If you were Coca-Cola, you’d want a carb beverage display in almost every aisle, because that’s the only way you’re going to cover all your bases. Coolers at check-outs is a great way to capture quick trip shoppers who are not hitting the main aisle. But capturing the path to purchase (I hate that phrase) for all manner of occasions is unlikely.

Paula Rosenblum
6 years 28 days ago

I guess my only question is “Why wait until the trip is in-flight?” I would think marketers would want to intercept the customer pre-visit, perhaps by advertising a “Tell us your mission” campaign, followed up with an app that offers relevant deals in various parts of the store.

It has struck me for a long time that grocers rely on the impulse buy far more than they should to be most effective. That’s what transparency in “paths to purchase” is all about. Catching the shopper earlier.

Anne Howe
6 years 28 days ago

Coca-Cola does a great job of building a strong brand and having a meaningful place in shopper’s lives. But I do think they could do more to connect the dots between shopping opportunity and desire for the product. Paula noted a very creative app idea!

I think, for example, they could have a big role in the lunch packer’s trip mission, and although it’s a stretch for retailers, it’s not insane to put a icy cold beverage besides juice in a breakfast program. It’s just new and different. Think of how delighted a shopper might be if there was acknowledgement and celebration of those who really do have a Coke for breakfast almost every single morning!

In this day and age, classic retail “barriers” to inventive programming must be pushed aside in order to let creativity and shopper-centric thinking have a shot at growth beyond just another coupon.

Ben Ball
6 years 28 days ago

Paula is on to something with the idea of catching the consumer “pre-flight.” But perhaps retailers (at least some) can go one step further. We touched on this concept yesterday when we discussed drive-thru.

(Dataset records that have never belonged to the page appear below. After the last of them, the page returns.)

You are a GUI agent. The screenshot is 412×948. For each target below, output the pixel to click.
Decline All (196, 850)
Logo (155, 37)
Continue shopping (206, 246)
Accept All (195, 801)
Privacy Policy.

I think we could see retailers who are designed to serve a specific mission or occasion. It happened with convenience stores, though that concept has had several evolutions, to the industry’s credit. Yesterday I suggested a ‘drive-thru fill-in trip store’.

Other missions and occasions might be both large enough and distinct enough to support a solution. We may not return to the days of the butcher and baker and candle-stick maker — but focus is generally never a bad thing.

Ed Dunn
6 years 28 days ago

The best way is for supermarkets to embed their message in the solution-based shopping trip.

I believe Publix is already doing this in their advertising when they show a family celebrating Thanksgiving or inviting family over for dinner how Publix has the items to fulfill that occassion.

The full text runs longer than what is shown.